さらに、この軍勢には妖精の騎兵団が参加していた。この妖精騎兵が乗るのは馬ではなく犬であるクー・シーと呼ばれる犬妖精は全身に長い暗緑色の毛を生やし、丸まった長い尾を持つ牛並みに大きな犬で全く音をたてず、滑るようにして移動する。元々はアイルランドの妖精たちであったが、妖怪妖精の排斥が進む欧州から日本に亡命してきた移民軍であった。

欧州の妖精たちはクロムレック(環状列石)に拠点を築き抗戦していたが1708年のストンヘンジの戦いで欧州妖精勢力の組織的な抵抗が終了してからはベアードか大樹の勢力へ合流する流れになっている。

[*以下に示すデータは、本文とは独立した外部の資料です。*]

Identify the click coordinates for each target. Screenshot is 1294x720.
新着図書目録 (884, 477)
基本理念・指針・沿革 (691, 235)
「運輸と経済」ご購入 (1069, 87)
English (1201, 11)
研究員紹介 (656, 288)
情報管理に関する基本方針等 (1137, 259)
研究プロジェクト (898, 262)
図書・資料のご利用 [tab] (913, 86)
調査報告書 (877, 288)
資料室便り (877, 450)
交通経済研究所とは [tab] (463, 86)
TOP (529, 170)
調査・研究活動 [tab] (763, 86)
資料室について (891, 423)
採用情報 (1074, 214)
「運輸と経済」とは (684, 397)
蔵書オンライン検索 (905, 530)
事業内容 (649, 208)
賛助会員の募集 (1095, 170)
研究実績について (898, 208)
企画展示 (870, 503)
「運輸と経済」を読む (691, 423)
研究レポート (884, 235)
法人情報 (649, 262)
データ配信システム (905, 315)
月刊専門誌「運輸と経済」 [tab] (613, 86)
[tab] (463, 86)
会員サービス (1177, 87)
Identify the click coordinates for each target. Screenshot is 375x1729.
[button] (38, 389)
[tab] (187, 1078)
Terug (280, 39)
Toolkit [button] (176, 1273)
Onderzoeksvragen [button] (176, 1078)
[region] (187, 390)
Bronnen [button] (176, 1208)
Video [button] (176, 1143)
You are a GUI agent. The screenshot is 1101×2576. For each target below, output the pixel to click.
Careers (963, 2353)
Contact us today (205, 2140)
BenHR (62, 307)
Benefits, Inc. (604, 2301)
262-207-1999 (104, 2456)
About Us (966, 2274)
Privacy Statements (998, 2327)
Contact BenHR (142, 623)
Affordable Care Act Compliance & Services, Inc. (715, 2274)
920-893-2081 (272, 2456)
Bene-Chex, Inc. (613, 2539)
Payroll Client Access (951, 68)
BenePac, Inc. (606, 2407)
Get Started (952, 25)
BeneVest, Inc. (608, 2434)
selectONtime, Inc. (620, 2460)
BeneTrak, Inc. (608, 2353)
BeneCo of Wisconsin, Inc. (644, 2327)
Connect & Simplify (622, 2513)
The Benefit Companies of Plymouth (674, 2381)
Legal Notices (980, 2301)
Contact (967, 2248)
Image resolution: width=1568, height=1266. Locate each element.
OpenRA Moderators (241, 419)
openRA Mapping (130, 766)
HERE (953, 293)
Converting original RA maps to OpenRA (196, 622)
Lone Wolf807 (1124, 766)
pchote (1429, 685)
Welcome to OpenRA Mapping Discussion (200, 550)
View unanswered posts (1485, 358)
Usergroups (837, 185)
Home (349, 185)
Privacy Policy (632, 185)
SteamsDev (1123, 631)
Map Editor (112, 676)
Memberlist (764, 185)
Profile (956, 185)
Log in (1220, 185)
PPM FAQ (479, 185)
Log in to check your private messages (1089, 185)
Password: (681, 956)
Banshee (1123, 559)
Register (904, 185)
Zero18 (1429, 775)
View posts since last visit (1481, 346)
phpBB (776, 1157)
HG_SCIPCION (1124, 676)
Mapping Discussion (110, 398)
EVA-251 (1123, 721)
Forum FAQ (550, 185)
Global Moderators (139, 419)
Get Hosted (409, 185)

そんな、妖精勢力の一つである彼女たち妖精騎士団は郷土奪還を願い西洋勢力との戦争に積極的に参加している。

 

青々とした若草が茂る広大なユーラシアの大地を、騎馬の大軍が銅鑼とチャルメラと馬蹄を打ち鳴らしながら西へ西へと進んでいった。

 

なお、日本人とモンゴル人は顔立ちがよく似ているので、遠くから見ても、近づいて見ても殆ど区別がつかない。

 

「モンゴル人が攻めてきたぞ!」

 

と言う叫びはロシア全土を震撼させた。

 

ロシアをタタールのくびきにおいたモンゴル軍ほど恐ろしいものは、ロシア人にはなかったのだ。

 

チンギス・ハーンが蘇りモンゴルが攻めてきたという噂はサンクトペテルブルクのニコライ2世の舌にまで登ったという。

 

 ちなみに、騎兵軍団総司令官の秋山好古大将であり当たり前だがチンギス・ハーンではない。

 

騎兵軍団はシベリアの大地でツングース藩軍と合流しシベリア戦線を完全に崩壊させた。

その後は、残敵掃討が主任務となった連合帝国陸軍本隊が悠々と西へ西へと進んでいくのであった。連合帝国軍西進の先鋒として秋山騎兵軍団とツングース藩軍は大活躍したのだった。

 

なお、ロシア軍はシベリア鉄道の鉄橋やトンネルを爆破して日本軍の侵攻を阻止しようとしたが、騎兵主体で馬に乗って進む遊牧民の軍団にとっては大した痛手ではなかった

 

 また、橋を爆破しても、日本海軍海兵隊の河川艦隊が軍需物資を運搬したので日本軍の進撃は止まらなかった。

 

崩壊したシベリア戦線のロシア兵は降伏し捕虜となった。

捕虜たちには破壊した橋の修復やインフラ整備の労働を課した。強制労働が自国のインフラ整備であり地元が潤う訳で素直に連合帝国に従ったのであった。

 

シベリア戦線を崩壊させた連合帝国軍はさらに西へと進撃を始めるのだった。